É já amanhã, quinta-feira, que Aurea será a protagonista de mais uma etapa do ciclo de “Grandes Concertos do Casino Estoril”, pelas 23 horas, altura em que Aurea deverá subir ao palco do Lounge D para interpretar os principais êxitos do álbum “Restart”, não esquecendo outros clássicos incontornáveis da sua carreira num espectáculo com entrada livre.

Com uma voz inconfundível, poderosa e cativante, Aurea tem somado sucessos na sua carreira, recomeçando desta vez o seu percurso musical com um novo disco de 12 composições originais. Com os sucessos obtidos com os álbuns “Aurea”, em 2010, “Aurea ao Vivo no Coliseu dos Recreios”, em 2011, e “Soul Notes”, em 2012, a mediática intérprete parou para reflectir e lançou “Restart”.

Mas o que leva uma artista com uma carreira consolidada a começar de novo?

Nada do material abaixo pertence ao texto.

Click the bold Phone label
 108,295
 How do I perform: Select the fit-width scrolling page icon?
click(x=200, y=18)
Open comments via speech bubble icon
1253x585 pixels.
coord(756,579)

Porque na verdade é de começar de novo que falamos, quando abordamos a realidade de “Restart”. Para trás ficou a segurança de uma fórmula que lhe valeu várias Platinas, nomeadamente a Soul inspirada nos clássicos anos 60, nos heróis Otis Redding, Aretha Franklin ou Al Green.

A procura de um lugar só seu falou mais alto, em busca de um lugar sem tempo, sem género vincado, sem nunca se desviar das origens que a inspiram, sejam Soul ou Jazz, sejam Pop ou Rock, seja o seu mais fiel reflexo. Encontramos assim em “Restart” o reflexo de uma artista madura que, ao mesmo tempo que domina a sua linguagem, sabe que a sua arte é alimentada pelo inconformismo.

Deixou o conforto da sua banda para trás e voou para os Estados Unidos, para trabalhar com a lendária baterista Cindy Blackman Santana e com o extraordinário baixista Jack Daley – a dupla que assegura a produção de “Restart” e que já foi a secção rítmica de gente como Lenny Kravitz ou Joss Stone – em busca desse lugar que a define. Ou melhor, a distingue.

Aurea 001

Rodeada de músicos de peso, daqueles que têm as fundações da música moderna no seu ADN, Aurea começou de novo. Reformulou a sua linguagem soltando-se das amarras que lhe haviam garantido o sucesso e conseguiu. Encontrou esse lugar que é só seu.

Nas 12 canções que compõem “Restart”, há ainda muita Soul, como há Jazz, Rock e uma apurada sensibilidade Pop. Há passado e presente porque há, acima de tudo, intemporalidade. Há exigência, cuidado com o pormenor, perfeccionismo. Há Aurea, ela que se mostra conscinete de que nenhum artista consegue sustentar uma carreira marcante, sem assumir riscos, sem se reinventar e sem procurar, constantemente, vincar a sua personalidade.

Começar de novo faz parte do caminho a que apenas estão destinados os eleitos e Aurea é um deles, ela que prossegue deste modo o programa do ciclo de “Grandes Concertos do Casino Estoril” que deverá prosseguir mais tarde com The Black Mamba a 2 de Agosto e, uma semana depois, no dia 9, o grande espectáculo de Rui Veloso.

Com múltiplos polos de interesse, este ciclo de concertos promete agitar as noites de Verão no Lounge D, reforçando a qualidade da oferta cultural e de entretenimento do Casino Estoril.